● TASK
Nothing in the records may change. Print them all again.

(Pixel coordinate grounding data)
━━━━

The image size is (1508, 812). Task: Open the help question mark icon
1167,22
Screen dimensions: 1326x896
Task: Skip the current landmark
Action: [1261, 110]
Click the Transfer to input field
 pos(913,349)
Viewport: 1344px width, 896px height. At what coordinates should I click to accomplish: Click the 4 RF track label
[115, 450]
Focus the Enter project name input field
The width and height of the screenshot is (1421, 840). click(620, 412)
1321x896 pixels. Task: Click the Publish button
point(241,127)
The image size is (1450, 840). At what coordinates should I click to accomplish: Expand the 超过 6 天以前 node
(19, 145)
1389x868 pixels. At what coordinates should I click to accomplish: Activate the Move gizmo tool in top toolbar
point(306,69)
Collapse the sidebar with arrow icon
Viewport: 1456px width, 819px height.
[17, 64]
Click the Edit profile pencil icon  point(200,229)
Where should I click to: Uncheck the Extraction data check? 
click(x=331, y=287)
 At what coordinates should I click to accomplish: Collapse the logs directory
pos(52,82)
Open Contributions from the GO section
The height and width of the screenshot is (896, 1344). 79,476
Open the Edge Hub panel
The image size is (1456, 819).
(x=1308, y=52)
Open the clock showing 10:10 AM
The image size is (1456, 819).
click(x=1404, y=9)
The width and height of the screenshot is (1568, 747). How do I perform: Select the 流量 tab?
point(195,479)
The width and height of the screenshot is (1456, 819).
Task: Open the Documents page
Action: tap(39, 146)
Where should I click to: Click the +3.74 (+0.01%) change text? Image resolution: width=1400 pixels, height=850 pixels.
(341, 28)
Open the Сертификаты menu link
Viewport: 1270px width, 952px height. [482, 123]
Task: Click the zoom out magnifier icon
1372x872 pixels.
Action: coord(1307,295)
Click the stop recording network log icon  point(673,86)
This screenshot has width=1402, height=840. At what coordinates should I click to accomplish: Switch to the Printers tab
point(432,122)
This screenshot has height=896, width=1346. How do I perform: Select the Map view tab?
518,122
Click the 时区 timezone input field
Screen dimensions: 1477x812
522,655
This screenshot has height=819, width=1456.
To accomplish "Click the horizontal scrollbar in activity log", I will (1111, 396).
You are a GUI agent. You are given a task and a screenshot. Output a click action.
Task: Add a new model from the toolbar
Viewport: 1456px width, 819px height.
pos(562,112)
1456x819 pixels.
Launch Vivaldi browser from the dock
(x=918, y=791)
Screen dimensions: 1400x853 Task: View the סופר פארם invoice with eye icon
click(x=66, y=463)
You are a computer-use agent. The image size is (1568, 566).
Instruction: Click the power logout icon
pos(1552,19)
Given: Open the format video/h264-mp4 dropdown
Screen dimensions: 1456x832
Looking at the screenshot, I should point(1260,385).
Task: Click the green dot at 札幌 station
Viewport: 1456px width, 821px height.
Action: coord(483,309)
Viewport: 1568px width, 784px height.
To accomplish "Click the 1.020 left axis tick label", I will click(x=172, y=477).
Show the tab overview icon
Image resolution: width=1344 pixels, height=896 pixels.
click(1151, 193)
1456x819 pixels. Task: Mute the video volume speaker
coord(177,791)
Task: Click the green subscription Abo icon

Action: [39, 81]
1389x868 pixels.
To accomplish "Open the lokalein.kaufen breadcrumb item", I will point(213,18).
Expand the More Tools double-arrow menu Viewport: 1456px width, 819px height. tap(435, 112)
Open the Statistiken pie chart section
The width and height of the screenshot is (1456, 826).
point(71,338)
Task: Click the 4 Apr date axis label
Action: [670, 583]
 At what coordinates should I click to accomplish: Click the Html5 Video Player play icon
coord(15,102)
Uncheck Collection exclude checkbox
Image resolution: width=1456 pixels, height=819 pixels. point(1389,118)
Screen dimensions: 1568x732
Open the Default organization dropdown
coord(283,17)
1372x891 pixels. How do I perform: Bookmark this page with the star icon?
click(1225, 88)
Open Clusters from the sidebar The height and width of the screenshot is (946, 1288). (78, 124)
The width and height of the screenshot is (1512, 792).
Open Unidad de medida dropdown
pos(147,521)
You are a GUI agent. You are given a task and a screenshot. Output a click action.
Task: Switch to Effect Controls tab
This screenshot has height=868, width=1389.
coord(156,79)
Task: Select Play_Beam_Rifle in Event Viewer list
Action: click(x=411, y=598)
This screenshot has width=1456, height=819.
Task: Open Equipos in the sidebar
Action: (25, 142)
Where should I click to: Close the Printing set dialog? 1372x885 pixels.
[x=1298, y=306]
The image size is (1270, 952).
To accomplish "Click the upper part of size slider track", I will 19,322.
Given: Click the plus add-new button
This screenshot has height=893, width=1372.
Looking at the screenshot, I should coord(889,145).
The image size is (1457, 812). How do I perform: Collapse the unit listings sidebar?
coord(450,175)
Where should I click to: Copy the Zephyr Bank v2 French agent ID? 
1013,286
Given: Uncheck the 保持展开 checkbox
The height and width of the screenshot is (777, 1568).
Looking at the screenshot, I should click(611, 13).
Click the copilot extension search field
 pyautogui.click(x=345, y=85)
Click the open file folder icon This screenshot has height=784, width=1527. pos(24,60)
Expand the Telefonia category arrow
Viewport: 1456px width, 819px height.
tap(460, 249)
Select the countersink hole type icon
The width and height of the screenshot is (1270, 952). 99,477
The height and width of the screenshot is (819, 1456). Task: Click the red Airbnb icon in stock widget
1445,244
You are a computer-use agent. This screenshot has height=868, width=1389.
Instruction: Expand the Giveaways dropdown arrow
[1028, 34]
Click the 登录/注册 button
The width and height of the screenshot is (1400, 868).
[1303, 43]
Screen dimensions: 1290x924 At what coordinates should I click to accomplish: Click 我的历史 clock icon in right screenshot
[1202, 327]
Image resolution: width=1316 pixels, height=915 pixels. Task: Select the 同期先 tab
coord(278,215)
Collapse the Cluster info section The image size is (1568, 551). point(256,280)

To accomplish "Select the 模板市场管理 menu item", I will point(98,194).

━━━━

● ANSWER
The image size is (1508, 812). Task: Open the help question mark icon
1167,22
Screen dimensions: 1326x896
Task: Skip the current landmark
Action: [1261, 110]
Click the Transfer to input field
 pos(913,349)
Viewport: 1344px width, 896px height. At what coordinates should I click to accomplish: Click the 4 RF track label
[115, 450]
Focus the Enter project name input field
The width and height of the screenshot is (1421, 840). click(620, 412)
1321x896 pixels. Task: Click the Publish button
point(241,127)
The image size is (1450, 840). At what coordinates should I click to accomplish: Expand the 超过 6 天以前 node
(19, 145)
1389x868 pixels. At what coordinates should I click to accomplish: Activate the Move gizmo tool in top toolbar
point(306,69)
Collapse the sidebar with arrow icon
Viewport: 1456px width, 819px height.
[17, 64]
Click the Edit profile pencil icon  point(200,229)
Where should I click to: Uncheck the Extraction data check? 
click(x=331, y=287)
 At what coordinates should I click to accomplish: Collapse the logs directory
pos(52,82)
Open Contributions from the GO section
The height and width of the screenshot is (896, 1344). 79,476
Open the Edge Hub panel
The image size is (1456, 819).
(x=1308, y=52)
Open the clock showing 10:10 AM
The image size is (1456, 819).
click(x=1404, y=9)
The width and height of the screenshot is (1568, 747). How do I perform: Select the 流量 tab?
point(195,479)
The width and height of the screenshot is (1456, 819).
Task: Open the Documents page
Action: tap(39, 146)
Where should I click to: Click the +3.74 (+0.01%) change text? Image resolution: width=1400 pixels, height=850 pixels.
(341, 28)
Open the Сертификаты menu link
Viewport: 1270px width, 952px height. [482, 123]
Task: Click the zoom out magnifier icon
1372x872 pixels.
Action: coord(1307,295)
Click the stop recording network log icon  point(673,86)
This screenshot has width=1402, height=840. At what coordinates should I click to accomplish: Switch to the Printers tab
point(432,122)
This screenshot has height=896, width=1346. How do I perform: Select the Map view tab?
518,122
Click the 时区 timezone input field
Screen dimensions: 1477x812
522,655
This screenshot has height=819, width=1456.
To accomplish "Click the horizontal scrollbar in activity log", I will (1111, 396).
You are a GUI agent. You are given a task and a screenshot. Output a click action.
Task: Add a new model from the toolbar
Viewport: 1456px width, 819px height.
pos(562,112)
1456x819 pixels.
Launch Vivaldi browser from the dock
(x=918, y=791)
Screen dimensions: 1400x853 Task: View the סופר פארם invoice with eye icon
click(x=66, y=463)
You are a computer-use agent. The image size is (1568, 566).
Instruction: Click the power logout icon
pos(1552,19)
Given: Open the format video/h264-mp4 dropdown
Screen dimensions: 1456x832
Looking at the screenshot, I should point(1260,385).
Task: Click the green dot at 札幌 station
Viewport: 1456px width, 821px height.
Action: coord(483,309)
Viewport: 1568px width, 784px height.
To accomplish "Click the 1.020 left axis tick label", I will click(x=172, y=477).
Show the tab overview icon
Image resolution: width=1344 pixels, height=896 pixels.
click(1151, 193)
1456x819 pixels. Task: Mute the video volume speaker
coord(177,791)
Task: Click the green subscription Abo icon

Action: [39, 81]
1389x868 pixels.
To accomplish "Open the lokalein.kaufen breadcrumb item", I will point(213,18).
Expand the More Tools double-arrow menu Viewport: 1456px width, 819px height. tap(435, 112)
Open the Statistiken pie chart section
The width and height of the screenshot is (1456, 826).
point(71,338)
Task: Click the 4 Apr date axis label
Action: [670, 583]
 At what coordinates should I click to accomplish: Click the Html5 Video Player play icon
coord(15,102)
Uncheck Collection exclude checkbox
Image resolution: width=1456 pixels, height=819 pixels. point(1389,118)
Screen dimensions: 1568x732
Open the Default organization dropdown
coord(283,17)
1372x891 pixels. How do I perform: Bookmark this page with the star icon?
click(1225, 88)
Open Clusters from the sidebar The height and width of the screenshot is (946, 1288). (78, 124)
The width and height of the screenshot is (1512, 792).
Open Unidad de medida dropdown
pos(147,521)
You are a GUI agent. You are given a task and a screenshot. Output a click action.
Task: Switch to Effect Controls tab
This screenshot has height=868, width=1389.
coord(156,79)
Task: Select Play_Beam_Rifle in Event Viewer list
Action: click(x=411, y=598)
This screenshot has width=1456, height=819.
Task: Open Equipos in the sidebar
Action: (25, 142)
Where should I click to: Close the Printing set dialog? 1372x885 pixels.
[x=1298, y=306]
The image size is (1270, 952).
To accomplish "Click the upper part of size slider track", I will 19,322.
Given: Click the plus add-new button
This screenshot has height=893, width=1372.
Looking at the screenshot, I should coord(889,145).
The image size is (1457, 812). How do I perform: Collapse the unit listings sidebar?
coord(450,175)
Where should I click to: Copy the Zephyr Bank v2 French agent ID? 
1013,286
Given: Uncheck the 保持展开 checkbox
The height and width of the screenshot is (777, 1568).
Looking at the screenshot, I should click(611, 13).
Click the copilot extension search field
 pyautogui.click(x=345, y=85)
Click the open file folder icon This screenshot has height=784, width=1527. pos(24,60)
Expand the Telefonia category arrow
Viewport: 1456px width, 819px height.
tap(460, 249)
Select the countersink hole type icon
The width and height of the screenshot is (1270, 952). 99,477
The height and width of the screenshot is (819, 1456). Task: Click the red Airbnb icon in stock widget
1445,244
You are a computer-use agent. This screenshot has height=868, width=1389.
Instruction: Expand the Giveaways dropdown arrow
[1028, 34]
Click the 登录/注册 button
The width and height of the screenshot is (1400, 868).
[1303, 43]
Screen dimensions: 1290x924 At what coordinates should I click to accomplish: Click 我的历史 clock icon in right screenshot
[1202, 327]
Image resolution: width=1316 pixels, height=915 pixels. Task: Select the 同期先 tab
coord(278,215)
Collapse the Cluster info section The image size is (1568, 551). point(256,280)

To accomplish "Select the 模板市场管理 menu item", I will point(98,194).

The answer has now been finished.